4 Reasons Marriages Struggle
We have the opportunity to travel and speak a lot about marriage. Most of our content doesn’t come from information we’ve read in books or gained in a classroom. The majority of it has been learned through failure and experience. The thing we’ve noticed as we’ve spoke to thousands of couples, is that none of us are alone.
There have been times, sometimes seasons of our marriage that it has been a flat out struggle. Every marriage will struggle. It is the nature of relationships.
Conversations are forced. Decisions are difficult. Synergy is missing. Arguments are frequent. Resentment is high. Intimacy is non-existent. Struggle moves from something we experience to something we learn to live with.
Here are four reasons marriages struggle:
1. Our commitment to change isn’t greater than our desire to change.
Everyone wants to change. I have not met a person that didn’t indicate a desire to change. We all want to change. But when our commitment to change isn’t greater than our desire to change, we will stay the same. I want to lose weight. I’ve wanted to lose weight for five years. If losing weight was based on desire, I’d be at my high school weight…because I really, really want to. Losing weight is based on commitment, and my commitment hasn’t outweighed (pun intended) my desire, so my weight has gone up and down. If you want your marriage to change, you can’t just desire change, you have to be committed to it.
2. We want to be right more than we want to do what is right.
Saturday night Trisha and I got into an argument about money. As we were arguing, my rationale and my position was clearly off base. I made no sense. But I was tired and I was not going to lose. My desire in that moment was to be right…I wasn’t backing down. So often in our marriage, we choose making our point or being right in an argument over doing what is right for our marriage: admitting being wrong; forgiving; asking for forgiveness. Our pride and our ego create more and more distance between us and our spouse. Maybe you are struggling because you always have to be right?

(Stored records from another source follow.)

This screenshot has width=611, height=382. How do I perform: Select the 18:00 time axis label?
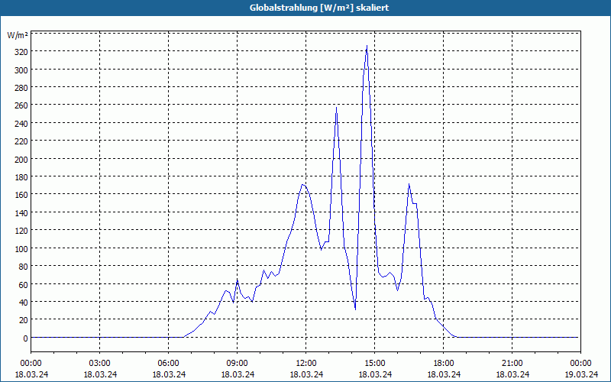click(x=444, y=364)
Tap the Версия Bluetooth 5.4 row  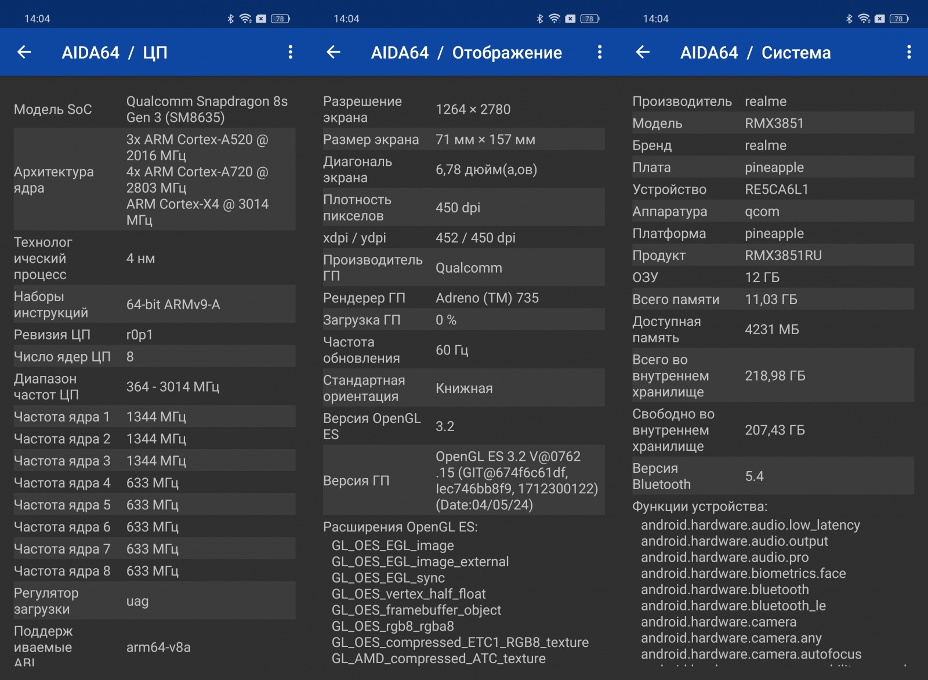pyautogui.click(x=773, y=476)
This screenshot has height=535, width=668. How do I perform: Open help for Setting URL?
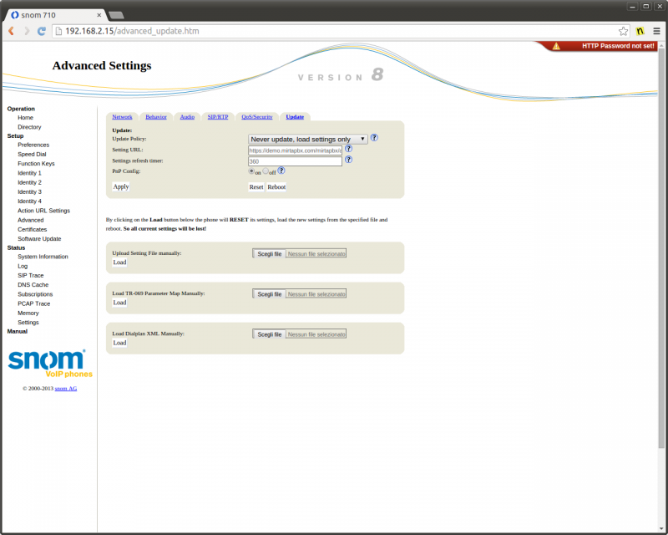pos(348,148)
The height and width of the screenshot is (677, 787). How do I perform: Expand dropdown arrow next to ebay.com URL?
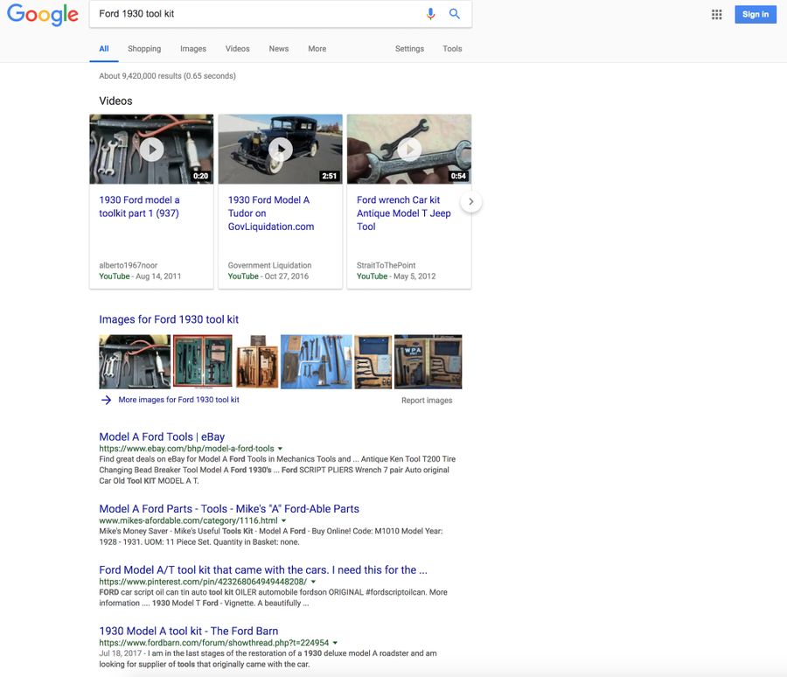pos(280,449)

3. When we are there, we aren’t really there.
This one hurts as I type it. Maybe our marriage struggles because when we are with our spouse, we are really with our phone. Maybe our relationship with our kids is hurting right now because when we are home, we are really still at work. Being fully present when we have time with our family is the greatest gift we can give them. Turning off our phone in the evening. Eating dinner together. Going for a walk. Those are things that help when we are struggling.
4. We ask God to change our spouse more than we ask Him to change us.
I know my marriage is struggling when I’m more concerned about what God needs to change in Trisha than I am in my own heart. When I begin to focus on all that is wrong with her; the things that get on my nerves; the things I wish God would change in her…I completely shut off the work that God longs to do in me. When I begin to pray for my Trisha and ask God to change me, there are times that He does change her. But He always changes my heart. He always answers that prayer. Maybe we are struggling in our marriage because we are really struggling in our relationship with God.
Struggle in any relationship is a given. Struggle doesn’t have be constant.
God longs for you to have an incredible marriage. An incredible marriage isn’t something that we drift into, it is something we choose.